思い出に時空はない

 中学校の頃の嫌な記憶がいまだに蘇るというのに、もうあれから10年以上も経っているなんて信じられない。人の中身は時空を行ったり来たりするもので、誰しも子どもにかえったり、今に戻ってきたりして、精神なんてきっと、もともと不安定なものなのだと思う。

 小さい頃、なんでも器用にこなせる自分が憎かった。できない子は手取り足取り教えてもらえ、かわいがられるのに対して、私は「あの子は大丈夫」で済まされるばかりでなく、本来は大人がやるべき「できない子」の世話まで押し付けられた。そういう傾向は、結局中学まで続いた。頑張っているのに優秀なのに、思うように周囲に大事にされず、それどころか、報酬のない仕事だけが増えた。

 あのまま大きくなっていたら、今頃は過労死で死んでいるかもしれない。
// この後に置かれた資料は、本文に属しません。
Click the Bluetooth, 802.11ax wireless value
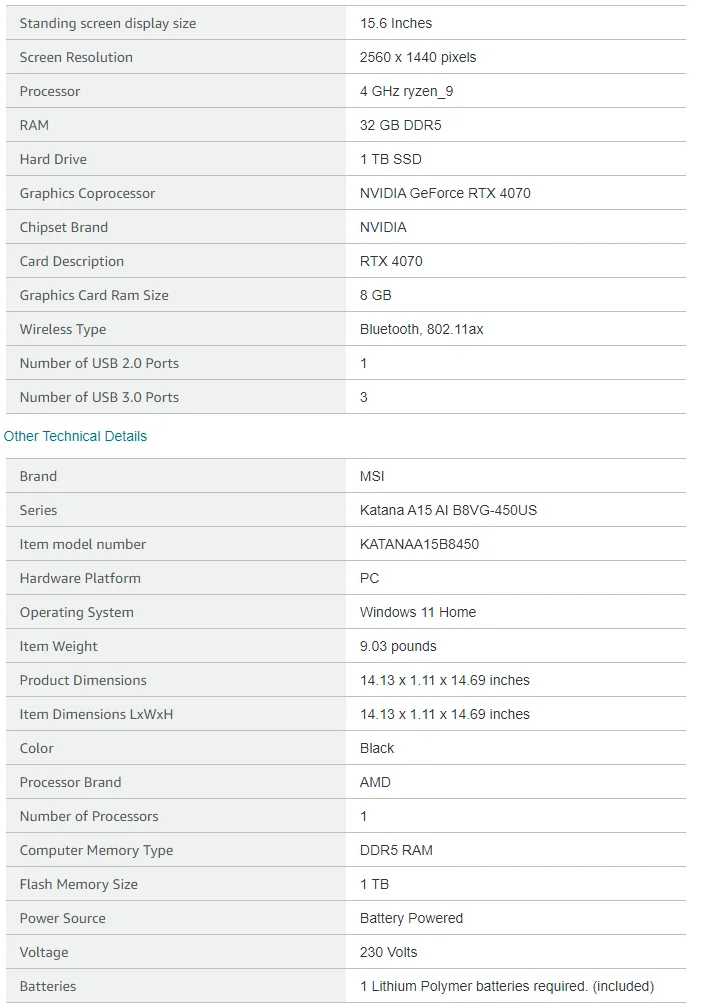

年上の女性たちが「なんでフワフワ~してるだけの女がチヤホヤされんのよ!あたしのほうが仕事できるのに!」と歯噛みしている気持ちもよくわかる。でも、私は成長が早かった分、そんな失敗は学生時代に終わっている。自己啓発とスピリチュアルにハマって、その無能さを思い知ったのも中学の頃だ。なんだったんだ、あの三年間。

 今でも許せないことはあるけれど、それがなければ今の平穏さもなかったかもしれない。そう思うと「仕方ないか」としぶしぶ受け入れる気になる。あの頃の悪人は、今も裁かれずに生きている。